If you want to know the state of any issue, all you have to do is look at its nomenclature -- a fancy word that describes a system or set of terms (vocabulary) especially in a particular science, discipline, or art. When it comes to sex, we have a lousy vocabulary. We have a small set of words that offend somebody or other, even though they’re as old as the English language itself and actually convey important meanings. We have a sort of Jim Crow-era style mentality when it comes to certain sex words -- a linguistic segregation.

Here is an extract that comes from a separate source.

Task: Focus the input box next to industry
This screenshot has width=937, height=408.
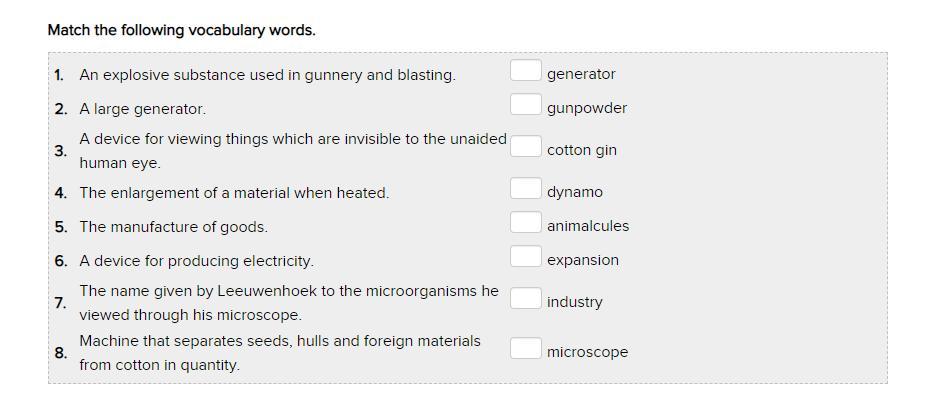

We have the ones we can say in front of children. one for the “ladies,” others for the old geezers, the ones for the upper classes, the ones for lower classes -- god forbid if I were to try to all this in my sex blog! I wouldn’t be able to write anything! Our language, our nomenclature, for sex -- the medicalized, the four-lettered, and the romanticized -- is indicative of our anxieties about sex.

Take a good old-fashioned Anglo-Saxon word like fuck, as an example. In our current movie ratings system, if you use fuck to mean actually having sex, then the film is deemed unfit for younger viewers and must be rated for mature audiences. However, If you use fuck as a swear word to express psychological violence such as anger or outrage, you can still advertise the film to children. It’s the hypocrisy of middle class values that they there is more concerned with appearances, and the act of fucking isn’t an “appearance,” it’s the dirty deed. We’re conditioned to use sex words for hostility but anxious to use them for the warmth or sex.

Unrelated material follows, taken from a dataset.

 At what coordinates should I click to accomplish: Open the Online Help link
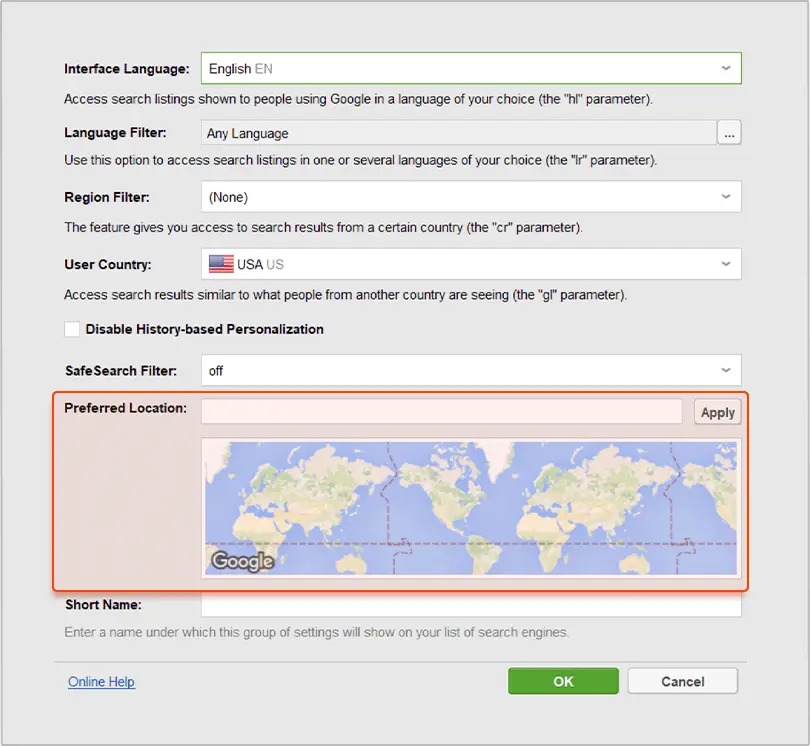(101, 682)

Fuck got a new lease on linguistic life during the counter-culture of the sixties, along with the rest of the underground language for the body. Fuck embraced free love and snubbed its nose at the Vietnam War all at the same time. Sociologists like to describe the so-called sexual revolution in the context of The Pill, but it was just as much a revolt of language -- sexual language. Artists of the time wanted to speak their minds with the entirety of public language at their disposal. Some, such as Lenny Bruce, were censored by the state and social norms. But in the end, the state lost. The words were emancipated -- at least for men. Blacks had been on the forefront of sexual language for decades, with artists such as Redd Foxx and those before him, exploring and pushing the sexual language envelope, but that was underneath the radar. Later black comics, such as Richard Pryor, did all kinds of shit to let loose all kinds of words.

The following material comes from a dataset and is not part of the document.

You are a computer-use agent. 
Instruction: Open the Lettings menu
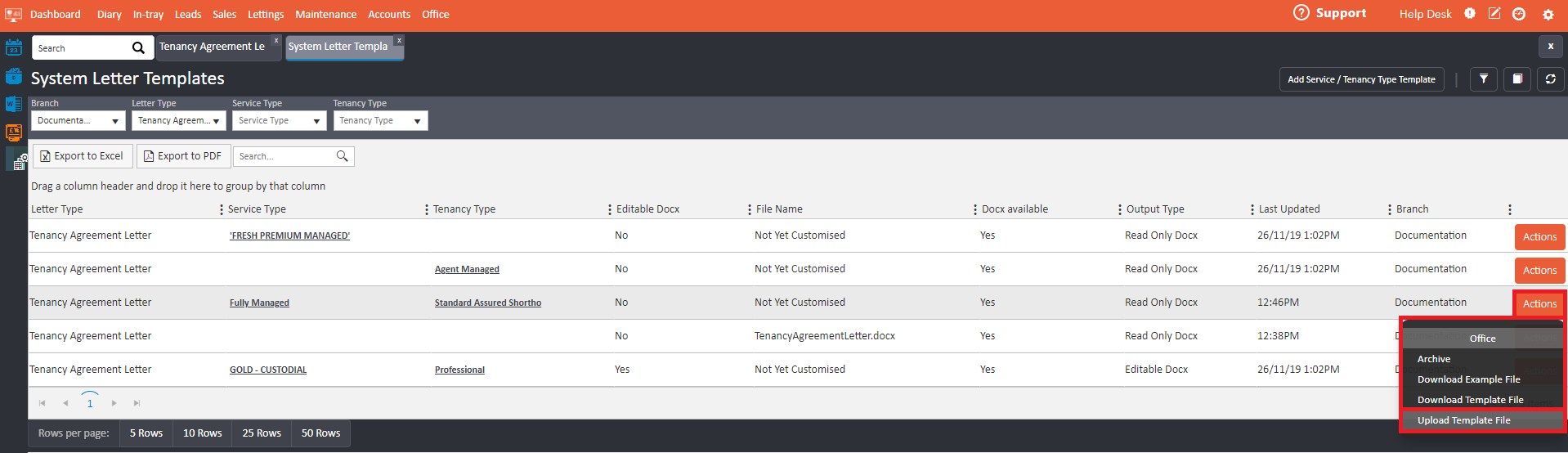point(266,15)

Eventually, feminism -- the non-puritanical, cutting-edge side anyway -- emancipated women to use all the “unladylike” words, reclaiming bold language such as dyke and pussy and claim them as women’s turf, not merely men’s labels.

People are sometimes afraid to use sex words because they fear they will be perceived as sexual. If we keep our lips sealed, we can maintain the illusion that we are not sexual creatures. Fuck became a word that so-called “well-bred” women could use and it also defined a generation gap. Popular music turned it into a lyric. But saying the word stills says more about your political stance than about your sexuality.

Think about it: words describing other controversial or problematic aspects of our lives don’t get people so upset. No one ever says, “I can’t stand the word war,” or no one goes off on a rant that “the word torture is too cruel to use,” or screams, “I won’t allow anyone to say taxes in my home!” We manage to discuss all kinds of horrible and psychologically conflicted issues privately and publicly without choking up. Even words that insult and stereotype, such as spic and nigger, get more public debate and defense than George Carlin’s seven words you can’t say on television. Sex is the only topic where we blame language for holding us back. We suffer from a collective sexual tongue-tiedness. Almost any sexual expression we come up with bothers someone either because it isn’t sensitive enough, or it’s too Disneyfied.

I had a woman friend who hated the word cunt. I happen to like it because it because for me the word cunt crosses boundaries. It’s subversive, profane -- like me. I have met people who can’t even bring themselves to say cunt. The point is that perhaps we do need more words that are sexual. As an English/ Spanish bilingual, I can tell you English misses the sexual mark totally, when it comes to matters of sex. We’re afraid of the words we do have at our disposal. In a way, we’re afraid that if we let the dangerous words out, sex will be more dangerous, life will be uglier, we won’t know what to expect.

I personally believe we need that surprise. There’s nothing uglier than silence and denial. We’re choking on our own sex words, drawing a line between this word and that. I have a cock, and I have balls, intelligence, and an active imagination and sometimes I have a range of experiences that begs for as many names as I can conceive.